At a prominent intersection where a large oak tree sits in front of the project on East Alder Street, the multifamily structure designed, developed, and built by Hybrid offers a “missing middle” solution to the city’s housing crisis.
“The Oak & Alder meets the textbook definition of ‘missing middle’ in that it is in a very dense walkable neighborhood in close proximity to amenities and transit, and it directly relates to the scale and context of neighboring single-family homes,” says Alex Herbig, Hybrid’s project designer and development manager. “Despite its outward continuity with the neighboring single-family houses, the project is three times more dense than its neighbors.”
Completed in the spring, the Oak & Alder residences comprise a 1,270-square-foot unit and a 1,540-square-foot unit. The larger of the two has a ground floor “flex space” with its own entrance and a kitchenette. The two are connected by a central gasket topped by a deck, and share three parking spaces with the existing house. Both units are filled with light from large windows and feature a reverse floor plan that allows the upper-level living spaces, including lofted solarium spaces in the roof pitches, to benefit from the most light. “We did not have to tear down any buildings and displace anyone to build the project,” Humble says. Reflecting the appearance of the brick used at a nearby high school, the units are clad in rusted corten steel. Their pitched roofs, shifted 90 degrees, echo the roof forms of the residences on both streets. Elevated stoops on the front steps of both emulate those of the surrounding Craftsman homes. “What we focus on is context,” Humble says.
A family of four from Denmark occupies the slightly smaller back unit—purchased presale, sight unseen. Although the ground floor was permitted as flex space, the family chose to create two additional bedrooms for the children. A tech professional lives in the front corner unit. He rents out the ground floor unit to a longtime friend.
“These 1,500- to 1,400-square-foot townhouses nowadays are selling for close to a million dollars and we understand that is not by any means affordable, even for dual income [and] no kids,” Humble says. “We can’t really address the price of the housing market, but we can [address affordability] through the design.”
Designing flex spaces that can be used as accessory dwelling units is one move Hybrid has incorporated into several of its infill projects through the years. “We’ve seen [homeowners] use these flex spaces as an Airbnb,” for example, Humble says. “In the summer, they can pay 100% of their mortgage through Airbnb rental income.

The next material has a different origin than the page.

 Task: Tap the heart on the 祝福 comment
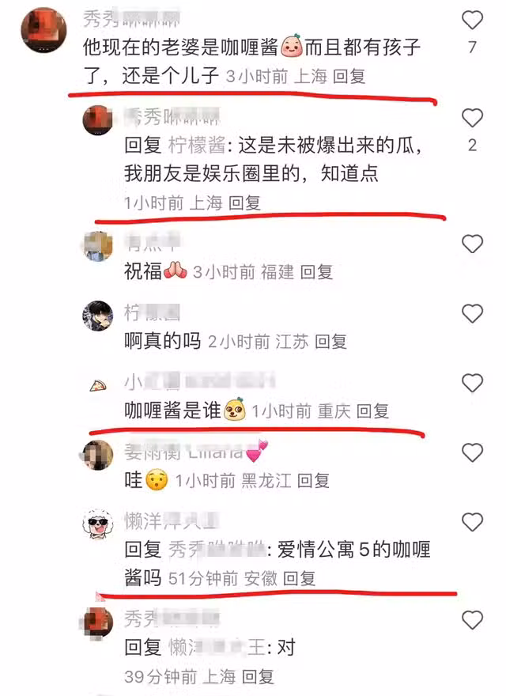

In the winter, they might pay half of it.”
At a neighbor’s house two doors down from Humble’s home, one of Hybrid’s latest projects (currently under construction) will transform what was one house on a double lot to a single-family house with a flex space, two attached townhomes, and a detached ADU. “Once again, there was one house on this lot, and now we’ve created four primary structures plus one rental opportunity,” Humble says.

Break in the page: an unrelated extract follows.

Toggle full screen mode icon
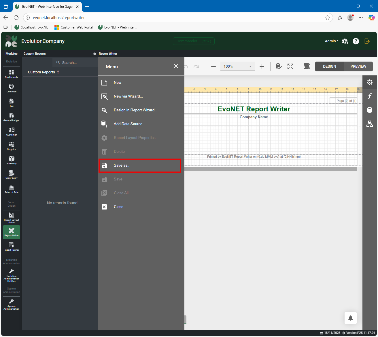This screenshot has width=378, height=337. tap(290, 66)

Hybrid’s unique collaborative approach to development helps with the housing crisis by increasing density and avoiding displacement, as is the case with Humble’s neighbor, who has lived in the same spot for 30 years. “[My neighbor is] going to use the money from the equity of her existing land plus the money she’s going to make as a developer and buy one of the new units in the project,” Humble says.
The former property owner where the Oak & Alder now sits was able to increase his property value. “He was able to make more money selling his house and a lot as two separate transactions than he would from just selling the house with a big yard,” Humble says.
For Hybrid, co-development allows the firm to avoid the hassle of looking for land on the open market and helps improve its local community through density that does not sacrifice good design.
“I think that’s a big reason why we want to be developers and work with the community,” Humble says. “We’ll create our own vision [for] ways we can address issues of density and displacement instead of sitting around and waiting for the phone to ring for someone to ask us to do a project we’re inspired by. We’ll do our own inspiring project and learn from it, and then do another one.”